● WHAT IS REQUIRED
The reply should contain all of the data below, word for word.

● DATA UNDER STUDY

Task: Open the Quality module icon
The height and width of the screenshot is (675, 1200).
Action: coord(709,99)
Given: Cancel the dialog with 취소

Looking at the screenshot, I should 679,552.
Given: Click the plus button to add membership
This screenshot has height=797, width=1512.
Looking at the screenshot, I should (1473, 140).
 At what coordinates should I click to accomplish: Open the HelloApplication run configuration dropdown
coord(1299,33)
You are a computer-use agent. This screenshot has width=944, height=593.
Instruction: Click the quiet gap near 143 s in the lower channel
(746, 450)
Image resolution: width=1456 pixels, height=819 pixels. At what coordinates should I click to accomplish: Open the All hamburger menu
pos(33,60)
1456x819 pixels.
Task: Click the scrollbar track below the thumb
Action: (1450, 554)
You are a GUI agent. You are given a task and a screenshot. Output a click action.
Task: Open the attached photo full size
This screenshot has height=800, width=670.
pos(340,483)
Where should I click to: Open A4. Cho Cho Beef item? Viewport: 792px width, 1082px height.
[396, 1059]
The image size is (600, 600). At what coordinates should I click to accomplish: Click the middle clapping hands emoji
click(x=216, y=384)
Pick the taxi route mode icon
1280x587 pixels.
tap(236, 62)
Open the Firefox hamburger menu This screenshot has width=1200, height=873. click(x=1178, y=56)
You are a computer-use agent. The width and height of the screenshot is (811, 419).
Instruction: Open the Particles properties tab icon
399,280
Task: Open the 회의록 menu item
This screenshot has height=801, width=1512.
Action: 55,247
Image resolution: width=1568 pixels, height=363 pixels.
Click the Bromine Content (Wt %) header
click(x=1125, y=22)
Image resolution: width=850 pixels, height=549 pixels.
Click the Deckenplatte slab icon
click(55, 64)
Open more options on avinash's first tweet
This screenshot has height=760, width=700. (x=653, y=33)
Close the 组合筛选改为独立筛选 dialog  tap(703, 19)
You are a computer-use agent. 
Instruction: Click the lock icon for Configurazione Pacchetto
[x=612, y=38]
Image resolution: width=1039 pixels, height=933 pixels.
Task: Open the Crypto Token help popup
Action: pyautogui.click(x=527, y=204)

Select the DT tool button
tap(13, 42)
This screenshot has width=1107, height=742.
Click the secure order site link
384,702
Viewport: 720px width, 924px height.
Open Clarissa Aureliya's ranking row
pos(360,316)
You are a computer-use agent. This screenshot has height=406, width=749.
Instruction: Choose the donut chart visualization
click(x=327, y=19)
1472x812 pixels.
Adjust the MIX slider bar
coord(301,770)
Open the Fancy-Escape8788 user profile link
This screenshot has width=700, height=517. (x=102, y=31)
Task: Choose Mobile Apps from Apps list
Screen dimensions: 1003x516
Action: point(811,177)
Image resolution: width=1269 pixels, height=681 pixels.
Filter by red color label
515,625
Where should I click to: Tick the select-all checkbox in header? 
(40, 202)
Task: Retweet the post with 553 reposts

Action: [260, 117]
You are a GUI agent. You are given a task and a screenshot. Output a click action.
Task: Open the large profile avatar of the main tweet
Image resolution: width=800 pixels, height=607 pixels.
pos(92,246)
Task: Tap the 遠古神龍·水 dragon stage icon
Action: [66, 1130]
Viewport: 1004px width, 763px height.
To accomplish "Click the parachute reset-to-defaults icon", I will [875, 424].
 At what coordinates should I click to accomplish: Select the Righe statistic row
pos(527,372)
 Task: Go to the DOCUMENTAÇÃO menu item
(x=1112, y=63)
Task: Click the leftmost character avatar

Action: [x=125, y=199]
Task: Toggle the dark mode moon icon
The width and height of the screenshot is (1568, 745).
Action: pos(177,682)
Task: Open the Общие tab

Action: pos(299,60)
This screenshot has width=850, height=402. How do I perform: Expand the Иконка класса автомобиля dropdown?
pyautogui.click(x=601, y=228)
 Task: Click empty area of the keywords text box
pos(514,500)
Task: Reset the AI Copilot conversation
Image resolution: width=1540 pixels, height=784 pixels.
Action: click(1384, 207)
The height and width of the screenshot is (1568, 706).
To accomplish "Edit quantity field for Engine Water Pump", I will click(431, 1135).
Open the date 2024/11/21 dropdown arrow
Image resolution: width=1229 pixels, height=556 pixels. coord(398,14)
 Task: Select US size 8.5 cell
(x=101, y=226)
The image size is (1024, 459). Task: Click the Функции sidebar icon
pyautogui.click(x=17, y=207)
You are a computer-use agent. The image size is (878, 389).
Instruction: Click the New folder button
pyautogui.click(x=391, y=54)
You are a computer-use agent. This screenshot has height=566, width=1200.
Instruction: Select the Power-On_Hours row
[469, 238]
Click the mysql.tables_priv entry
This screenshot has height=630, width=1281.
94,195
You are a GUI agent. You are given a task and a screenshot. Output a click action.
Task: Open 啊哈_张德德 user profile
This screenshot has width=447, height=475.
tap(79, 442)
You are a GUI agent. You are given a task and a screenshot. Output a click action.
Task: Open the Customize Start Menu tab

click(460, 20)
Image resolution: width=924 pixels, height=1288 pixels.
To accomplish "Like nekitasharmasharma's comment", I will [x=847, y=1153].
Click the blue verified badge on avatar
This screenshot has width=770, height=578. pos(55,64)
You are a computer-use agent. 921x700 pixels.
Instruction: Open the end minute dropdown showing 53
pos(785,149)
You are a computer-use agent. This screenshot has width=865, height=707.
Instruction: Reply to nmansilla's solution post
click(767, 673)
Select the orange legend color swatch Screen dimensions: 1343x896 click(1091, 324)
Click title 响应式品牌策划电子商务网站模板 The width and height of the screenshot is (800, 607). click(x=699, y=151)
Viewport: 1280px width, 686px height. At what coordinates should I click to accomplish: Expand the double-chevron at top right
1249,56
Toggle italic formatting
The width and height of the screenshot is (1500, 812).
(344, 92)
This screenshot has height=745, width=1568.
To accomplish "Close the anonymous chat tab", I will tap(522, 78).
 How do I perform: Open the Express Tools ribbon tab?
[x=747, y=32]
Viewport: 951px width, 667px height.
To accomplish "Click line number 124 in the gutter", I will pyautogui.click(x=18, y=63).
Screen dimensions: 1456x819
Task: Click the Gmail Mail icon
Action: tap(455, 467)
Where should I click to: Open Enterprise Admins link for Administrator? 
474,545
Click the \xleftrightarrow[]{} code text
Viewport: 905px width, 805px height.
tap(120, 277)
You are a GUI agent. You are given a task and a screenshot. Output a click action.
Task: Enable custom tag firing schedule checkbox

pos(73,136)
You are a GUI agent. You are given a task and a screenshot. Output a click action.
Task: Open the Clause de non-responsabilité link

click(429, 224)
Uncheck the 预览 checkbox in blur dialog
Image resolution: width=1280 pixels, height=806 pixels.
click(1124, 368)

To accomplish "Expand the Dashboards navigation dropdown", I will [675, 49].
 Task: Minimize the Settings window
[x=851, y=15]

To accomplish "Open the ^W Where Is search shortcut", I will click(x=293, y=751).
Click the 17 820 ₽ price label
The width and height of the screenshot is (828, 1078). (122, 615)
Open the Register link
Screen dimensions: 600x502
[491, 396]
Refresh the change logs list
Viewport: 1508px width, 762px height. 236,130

● TASK RESPONSE
Task: Open the Quality module icon
The height and width of the screenshot is (675, 1200).
Action: coord(709,99)
Given: Cancel the dialog with 취소

Looking at the screenshot, I should 679,552.
Given: Click the plus button to add membership
This screenshot has height=797, width=1512.
Looking at the screenshot, I should (1473, 140).
 At what coordinates should I click to accomplish: Open the HelloApplication run configuration dropdown
coord(1299,33)
You are a computer-use agent. This screenshot has width=944, height=593.
Instruction: Click the quiet gap near 143 s in the lower channel
(746, 450)
Image resolution: width=1456 pixels, height=819 pixels. At what coordinates should I click to accomplish: Open the All hamburger menu
pos(33,60)
1456x819 pixels.
Task: Click the scrollbar track below the thumb
Action: (1450, 554)
You are a GUI agent. You are given a task and a screenshot. Output a click action.
Task: Open the attached photo full size
This screenshot has height=800, width=670.
pos(340,483)
Where should I click to: Open A4. Cho Cho Beef item? Viewport: 792px width, 1082px height.
[396, 1059]
The image size is (600, 600). At what coordinates should I click to accomplish: Click the middle clapping hands emoji
click(x=216, y=384)
Pick the taxi route mode icon
1280x587 pixels.
tap(236, 62)
Open the Firefox hamburger menu This screenshot has width=1200, height=873. click(x=1178, y=56)
You are a computer-use agent. The width and height of the screenshot is (811, 419).
Instruction: Open the Particles properties tab icon
399,280
Task: Open the 회의록 menu item
This screenshot has height=801, width=1512.
Action: 55,247
Image resolution: width=1568 pixels, height=363 pixels.
Click the Bromine Content (Wt %) header
click(x=1125, y=22)
Image resolution: width=850 pixels, height=549 pixels.
Click the Deckenplatte slab icon
click(55, 64)
Open more options on avinash's first tweet
This screenshot has height=760, width=700. (x=653, y=33)
Close the 组合筛选改为独立筛选 dialog  tap(703, 19)
You are a computer-use agent. 
Instruction: Click the lock icon for Configurazione Pacchetto
[x=612, y=38]
Image resolution: width=1039 pixels, height=933 pixels.
Task: Open the Crypto Token help popup
Action: pyautogui.click(x=527, y=204)

Select the DT tool button
tap(13, 42)
This screenshot has width=1107, height=742.
Click the secure order site link
384,702
Viewport: 720px width, 924px height.
Open Clarissa Aureliya's ranking row
pos(360,316)
You are a computer-use agent. This screenshot has height=406, width=749.
Instruction: Choose the donut chart visualization
click(x=327, y=19)
1472x812 pixels.
Adjust the MIX slider bar
coord(301,770)
Open the Fancy-Escape8788 user profile link
This screenshot has width=700, height=517. (x=102, y=31)
Task: Choose Mobile Apps from Apps list
Screen dimensions: 1003x516
Action: point(811,177)
Image resolution: width=1269 pixels, height=681 pixels.
Filter by red color label
515,625
Where should I click to: Tick the select-all checkbox in header? 
(40, 202)
Task: Retweet the post with 553 reposts

Action: [260, 117]
You are a GUI agent. You are given a task and a screenshot. Output a click action.
Task: Open the large profile avatar of the main tweet
Image resolution: width=800 pixels, height=607 pixels.
pos(92,246)
Task: Tap the 遠古神龍·水 dragon stage icon
Action: [66, 1130]
Viewport: 1004px width, 763px height.
To accomplish "Click the parachute reset-to-defaults icon", I will [875, 424].
 At what coordinates should I click to accomplish: Select the Righe statistic row
pos(527,372)
 Task: Go to the DOCUMENTAÇÃO menu item
(x=1112, y=63)
Task: Click the leftmost character avatar

Action: [x=125, y=199]
Task: Toggle the dark mode moon icon
The width and height of the screenshot is (1568, 745).
Action: pos(177,682)
Task: Open the Общие tab

Action: pos(299,60)
This screenshot has width=850, height=402. How do I perform: Expand the Иконка класса автомобиля dropdown?
pyautogui.click(x=601, y=228)
 Task: Click empty area of the keywords text box
pos(514,500)
Task: Reset the AI Copilot conversation
Image resolution: width=1540 pixels, height=784 pixels.
Action: click(1384, 207)
The height and width of the screenshot is (1568, 706).
To accomplish "Edit quantity field for Engine Water Pump", I will click(431, 1135).
Open the date 2024/11/21 dropdown arrow
Image resolution: width=1229 pixels, height=556 pixels. coord(398,14)
 Task: Select US size 8.5 cell
(x=101, y=226)
The image size is (1024, 459). Task: Click the Функции sidebar icon
pyautogui.click(x=17, y=207)
You are a computer-use agent. The image size is (878, 389).
Instruction: Click the New folder button
pyautogui.click(x=391, y=54)
You are a computer-use agent. This screenshot has height=566, width=1200.
Instruction: Select the Power-On_Hours row
[469, 238]
Click the mysql.tables_priv entry
This screenshot has height=630, width=1281.
94,195
You are a GUI agent. You are given a task and a screenshot. Output a click action.
Task: Open 啊哈_张德德 user profile
This screenshot has width=447, height=475.
tap(79, 442)
You are a GUI agent. You are given a task and a screenshot. Output a click action.
Task: Open the Customize Start Menu tab

click(460, 20)
Image resolution: width=924 pixels, height=1288 pixels.
To accomplish "Like nekitasharmasharma's comment", I will [x=847, y=1153].
Click the blue verified badge on avatar
This screenshot has width=770, height=578. pos(55,64)
You are a computer-use agent. 921x700 pixels.
Instruction: Open the end minute dropdown showing 53
pos(785,149)
You are a computer-use agent. This screenshot has width=865, height=707.
Instruction: Reply to nmansilla's solution post
click(767, 673)
Select the orange legend color swatch Screen dimensions: 1343x896 click(1091, 324)
Click title 响应式品牌策划电子商务网站模板 The width and height of the screenshot is (800, 607). click(x=699, y=151)
Viewport: 1280px width, 686px height. At what coordinates should I click to accomplish: Expand the double-chevron at top right
1249,56
Toggle italic formatting
The width and height of the screenshot is (1500, 812).
(344, 92)
This screenshot has height=745, width=1568.
To accomplish "Close the anonymous chat tab", I will tap(522, 78).
 How do I perform: Open the Express Tools ribbon tab?
[x=747, y=32]
Viewport: 951px width, 667px height.
To accomplish "Click line number 124 in the gutter", I will pyautogui.click(x=18, y=63).
Screen dimensions: 1456x819
Task: Click the Gmail Mail icon
Action: tap(455, 467)
Where should I click to: Open Enterprise Admins link for Administrator? 
474,545
Click the \xleftrightarrow[]{} code text
Viewport: 905px width, 805px height.
tap(120, 277)
You are a GUI agent. You are given a task and a screenshot. Output a click action.
Task: Enable custom tag firing schedule checkbox

pos(73,136)
You are a GUI agent. You are given a task and a screenshot. Output a click action.
Task: Open the Clause de non-responsabilité link

click(429, 224)
Uncheck the 预览 checkbox in blur dialog
Image resolution: width=1280 pixels, height=806 pixels.
click(1124, 368)

To accomplish "Expand the Dashboards navigation dropdown", I will [675, 49].
 Task: Minimize the Settings window
[x=851, y=15]

To accomplish "Open the ^W Where Is search shortcut", I will click(x=293, y=751).
Click the 17 820 ₽ price label
The width and height of the screenshot is (828, 1078). (122, 615)
Open the Register link
Screen dimensions: 600x502
[491, 396]
Refresh the change logs list
Viewport: 1508px width, 762px height. 236,130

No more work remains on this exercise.